**Your assignment**
Each line below is to be set down again exactly.

::::::::::

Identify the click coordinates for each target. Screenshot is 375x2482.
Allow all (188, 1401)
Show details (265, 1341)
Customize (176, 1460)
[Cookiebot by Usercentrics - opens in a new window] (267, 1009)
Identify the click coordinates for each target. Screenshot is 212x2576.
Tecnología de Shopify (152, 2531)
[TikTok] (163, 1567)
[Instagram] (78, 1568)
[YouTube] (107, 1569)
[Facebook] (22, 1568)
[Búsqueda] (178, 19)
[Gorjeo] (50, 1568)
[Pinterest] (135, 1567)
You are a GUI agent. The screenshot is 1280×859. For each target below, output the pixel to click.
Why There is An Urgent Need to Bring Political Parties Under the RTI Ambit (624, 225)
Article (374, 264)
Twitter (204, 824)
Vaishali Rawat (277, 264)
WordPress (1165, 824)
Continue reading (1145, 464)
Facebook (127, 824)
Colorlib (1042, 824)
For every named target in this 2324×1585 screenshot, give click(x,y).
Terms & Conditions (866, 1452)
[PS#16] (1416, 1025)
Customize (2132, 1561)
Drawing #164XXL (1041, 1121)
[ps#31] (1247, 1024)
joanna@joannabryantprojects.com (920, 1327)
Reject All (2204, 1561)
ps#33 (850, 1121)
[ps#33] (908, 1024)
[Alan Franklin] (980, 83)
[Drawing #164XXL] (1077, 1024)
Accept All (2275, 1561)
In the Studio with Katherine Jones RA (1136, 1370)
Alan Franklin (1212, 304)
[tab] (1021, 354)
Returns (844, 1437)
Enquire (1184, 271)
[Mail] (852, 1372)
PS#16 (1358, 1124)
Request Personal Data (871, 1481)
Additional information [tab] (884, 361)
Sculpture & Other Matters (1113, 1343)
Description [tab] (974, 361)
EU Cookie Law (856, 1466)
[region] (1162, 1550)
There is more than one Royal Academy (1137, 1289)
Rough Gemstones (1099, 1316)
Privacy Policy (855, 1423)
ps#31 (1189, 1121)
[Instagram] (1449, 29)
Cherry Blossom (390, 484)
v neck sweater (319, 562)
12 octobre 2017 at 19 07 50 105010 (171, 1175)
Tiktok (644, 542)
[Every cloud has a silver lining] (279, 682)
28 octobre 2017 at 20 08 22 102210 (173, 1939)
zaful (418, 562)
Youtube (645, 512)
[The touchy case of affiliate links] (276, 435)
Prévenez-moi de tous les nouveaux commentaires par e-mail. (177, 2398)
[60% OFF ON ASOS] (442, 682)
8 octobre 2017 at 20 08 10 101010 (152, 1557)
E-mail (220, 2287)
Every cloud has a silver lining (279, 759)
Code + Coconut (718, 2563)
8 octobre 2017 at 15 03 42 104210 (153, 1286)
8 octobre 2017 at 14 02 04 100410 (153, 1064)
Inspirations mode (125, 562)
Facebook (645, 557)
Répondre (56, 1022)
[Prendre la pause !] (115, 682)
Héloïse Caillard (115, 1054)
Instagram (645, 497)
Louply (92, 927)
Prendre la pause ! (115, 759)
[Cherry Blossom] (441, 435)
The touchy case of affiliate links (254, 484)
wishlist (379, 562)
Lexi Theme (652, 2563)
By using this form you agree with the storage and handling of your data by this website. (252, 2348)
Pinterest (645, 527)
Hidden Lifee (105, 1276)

::::::::::

**Expected answer**
Identify the click coordinates for each target. Screenshot is 375x2482.
Allow all (188, 1401)
Show details (265, 1341)
Customize (176, 1460)
[Cookiebot by Usercentrics - opens in a new window] (267, 1009)
Identify the click coordinates for each target. Screenshot is 212x2576.
Tecnología de Shopify (152, 2531)
[TikTok] (163, 1567)
[Instagram] (78, 1568)
[YouTube] (107, 1569)
[Facebook] (22, 1568)
[Búsqueda] (178, 19)
[Gorjeo] (50, 1568)
[Pinterest] (135, 1567)
You are a GUI agent. The screenshot is 1280×859. For each target below, output the pixel to click.
Why There is An Urgent Need to Bring Political Parties Under the RTI Ambit (624, 225)
Article (374, 264)
Twitter (204, 824)
Vaishali Rawat (277, 264)
WordPress (1165, 824)
Continue reading (1145, 464)
Facebook (127, 824)
Colorlib (1042, 824)
For every named target in this 2324×1585 screenshot, give click(x,y).
Terms & Conditions (866, 1452)
[PS#16] (1416, 1025)
Customize (2132, 1561)
Drawing #164XXL (1041, 1121)
[ps#31] (1247, 1024)
joanna@joannabryantprojects.com (920, 1327)
Reject All (2204, 1561)
ps#33 (850, 1121)
[ps#33] (908, 1024)
[Alan Franklin] (980, 83)
[Drawing #164XXL] (1077, 1024)
Accept All (2275, 1561)
In the Studio with Katherine Jones RA (1136, 1370)
Alan Franklin (1212, 304)
[tab] (1021, 354)
Returns (844, 1437)
Enquire (1184, 271)
[Mail] (852, 1372)
PS#16 (1358, 1124)
Request Personal Data (871, 1481)
Additional information [tab] (884, 361)
Sculpture & Other Matters (1113, 1343)
Description [tab] (974, 361)
EU Cookie Law (856, 1466)
[region] (1162, 1550)
There is more than one Royal Academy (1137, 1289)
Rough Gemstones (1099, 1316)
Privacy Policy (855, 1423)
ps#31 (1189, 1121)
[Instagram] (1449, 29)
Cherry Blossom (390, 484)
v neck sweater (319, 562)
12 octobre 2017 at 19 07 50 105010 (171, 1175)
Tiktok (644, 542)
[Every cloud has a silver lining] (279, 682)
28 octobre 2017 at 20 08 22 102210 (173, 1939)
zaful (418, 562)
Youtube (645, 512)
[The touchy case of affiliate links] (276, 435)
Prévenez-moi de tous les nouveaux commentaires par e-mail. (177, 2398)
[60% OFF ON ASOS] (442, 682)
8 octobre 2017 at 20 08 10 101010 (152, 1557)
E-mail (220, 2287)
Every cloud has a silver lining (279, 759)
Code + Coconut (718, 2563)
8 octobre 2017 at 15 03 42 104210 (153, 1286)
8 octobre 2017 at 14 02 04 100410 (153, 1064)
Inspirations mode (125, 562)
Facebook (645, 557)
Répondre (56, 1022)
[Prendre la pause !] (115, 682)
Héloïse Caillard (115, 1054)
Instagram (645, 497)
Louply (92, 927)
Prendre la pause ! (115, 759)
[Cherry Blossom] (441, 435)
The touchy case of affiliate links (254, 484)
wishlist (379, 562)
Lexi Theme (652, 2563)
By using this form you agree with the storage and handling of your data by this website. (252, 2348)
Pinterest (645, 527)
Hidden Lifee (105, 1276)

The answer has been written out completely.